Some people will be upset
These priority areas include dental care,
spectacles, hearing aids and speech therapists for school-going children who
suffer from physical barriers to learning. The Department of Health conducted
an audit of about 3.2 million children and found approximately 500 000,
disproportionately from poorer schools, suffered from one or more of these
“We need to massively reorganise the health
system… [And this] will upset some,” he said.
He said that tax rebates, given to medical
scheme members annually, serve to make the rich even richer and need to be used
to assist the poor. He said his office had had negotiations with National Treasury
on the earmarking of these rebates since former Finance Minister Pravin Gordhan suggested
they be used for the NHI in his February budget speech.
“The ball is now in the Treasury’s court,”
Along with substantive changes to
legislation, he said that, under the NHI, teaching hospitals would become more
autonomous and report directly to the National Department instead of the
current provincial system.
No one will be turned away
Last week he told Health-e News these intuitions
are “national treasures” and should be given the power to spend on what they
need without having to deal with budget and bureaucratic restrictions.
According to the Health Ministry the NHI
is, by definition, a “health financing system that pools funds to provide
access to quality health care services to all South Africans, based on their
health needs and irrespective of their socio-economic status”.
He said it would function like a big
medical scheme, but that it would be different because everyone would have to
contribute and no-one could be turned away based on their financial status.
“People in medical aids are stratified. The
higher your position is, the higher your salary is, the better health package
you are given,” he said. “But that type of system cannot be allowed. Because
high blood pressure is high blood pressure [regardless].”

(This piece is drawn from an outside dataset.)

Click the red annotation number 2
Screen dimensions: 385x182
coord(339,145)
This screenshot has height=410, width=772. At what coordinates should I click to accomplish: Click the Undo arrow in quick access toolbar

He lamented the fact that 80% of the
country’s specialists serve the private sector where only 16 percent of the
population have access to care. The state also shoulders the entire
tuberculosis treatment and care burden, despite it being South Africa’s number
one infectious disease killer.
“Some think we are driven by ideology, but
we are driven by simple facts like this,” he said. “It’s wrong and the whole
world knows it’s wrong.” – Health-e News.